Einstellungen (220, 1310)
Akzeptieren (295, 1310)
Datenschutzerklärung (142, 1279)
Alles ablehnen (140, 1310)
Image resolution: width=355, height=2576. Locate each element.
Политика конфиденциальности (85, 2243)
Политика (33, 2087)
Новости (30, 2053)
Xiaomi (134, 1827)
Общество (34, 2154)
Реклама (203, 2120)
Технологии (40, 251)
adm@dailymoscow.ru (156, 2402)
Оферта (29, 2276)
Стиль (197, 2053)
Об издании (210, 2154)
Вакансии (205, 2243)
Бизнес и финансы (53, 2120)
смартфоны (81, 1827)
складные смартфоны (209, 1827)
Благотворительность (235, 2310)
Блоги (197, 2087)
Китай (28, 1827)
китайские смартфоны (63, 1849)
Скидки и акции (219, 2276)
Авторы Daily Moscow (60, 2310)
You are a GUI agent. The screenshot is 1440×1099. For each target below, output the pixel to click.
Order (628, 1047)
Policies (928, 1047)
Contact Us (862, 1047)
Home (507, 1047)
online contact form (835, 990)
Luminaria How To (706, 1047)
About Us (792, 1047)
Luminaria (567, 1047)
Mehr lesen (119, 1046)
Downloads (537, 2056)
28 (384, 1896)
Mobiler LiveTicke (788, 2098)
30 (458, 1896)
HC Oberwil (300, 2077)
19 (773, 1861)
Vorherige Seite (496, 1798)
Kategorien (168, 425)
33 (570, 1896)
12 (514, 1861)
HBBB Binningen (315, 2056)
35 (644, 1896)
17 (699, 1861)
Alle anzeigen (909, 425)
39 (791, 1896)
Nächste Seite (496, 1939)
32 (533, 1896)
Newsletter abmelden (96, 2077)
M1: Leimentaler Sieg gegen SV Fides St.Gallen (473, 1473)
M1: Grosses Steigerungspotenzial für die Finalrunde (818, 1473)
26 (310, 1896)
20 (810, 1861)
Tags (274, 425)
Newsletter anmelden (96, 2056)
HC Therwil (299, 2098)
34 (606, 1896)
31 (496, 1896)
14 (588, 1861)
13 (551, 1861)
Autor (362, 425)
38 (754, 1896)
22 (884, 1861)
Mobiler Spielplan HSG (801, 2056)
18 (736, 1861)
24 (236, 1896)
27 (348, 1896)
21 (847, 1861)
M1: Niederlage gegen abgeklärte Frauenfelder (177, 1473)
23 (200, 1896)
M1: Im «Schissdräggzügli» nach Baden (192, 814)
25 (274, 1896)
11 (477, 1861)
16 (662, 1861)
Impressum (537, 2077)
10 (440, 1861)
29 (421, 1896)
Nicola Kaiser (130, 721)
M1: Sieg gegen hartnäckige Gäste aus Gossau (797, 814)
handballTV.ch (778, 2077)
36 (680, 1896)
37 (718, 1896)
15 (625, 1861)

--------

● **Brief**: Add -49 to every coordinate in the answers and write out the rows again, including the lines that have no answer. Begin at the start of the rows, stop after the line that contains "Alle anzeigen (909, 425)", and leave every other number unchanged.

● **In response**:
Einstellungen (171, 1261)
Akzeptieren (246, 1261)
Datenschutzerklärung (93, 1230)
Alles ablehnen (91, 1261)
Image resolution: width=355, height=2576. Locate each element.
Политика конфиденциальности (36, 2194)
Политика (-16, 2038)
Новости (-19, 2004)
Xiaomi (85, 1778)
Общество (-15, 2105)
Реклама (154, 2071)
Технологии (-9, 202)
adm@dailymoscow.ru (107, 2353)
Оферта (-20, 2227)
Стиль (148, 2004)
Об издании (161, 2105)
Вакансии (156, 2194)
Бизнес и финансы (4, 2071)
смартфоны (32, 1778)
складные смартфоны (160, 1778)
Благотворительность (186, 2261)
Блоги (148, 2038)
Китай (-21, 1778)
китайские смартфоны (14, 1800)
Скидки и акции (170, 2227)
Авторы Daily Moscow (11, 2261)
You are a GUI agent. The screenshot is 1440×1099. For each target below, output the pixel to click.
Order (579, 998)
Policies (879, 998)
Contact Us (813, 998)
Home (458, 998)
online contact form (786, 941)
Luminaria How To (657, 998)
About Us (743, 998)
Luminaria (518, 998)
Mehr lesen (70, 997)
Downloads (488, 2007)
28 (335, 1847)
Mobiler LiveTicke (739, 2049)
30 (409, 1847)
HC Oberwil (251, 2028)
19 (724, 1812)
Vorherige Seite (447, 1749)
Kategorien (119, 376)
33 (521, 1847)
12 (465, 1812)
HBBB Binningen (266, 2007)
35 (595, 1847)
17 (650, 1812)
Alle anzeigen (860, 376)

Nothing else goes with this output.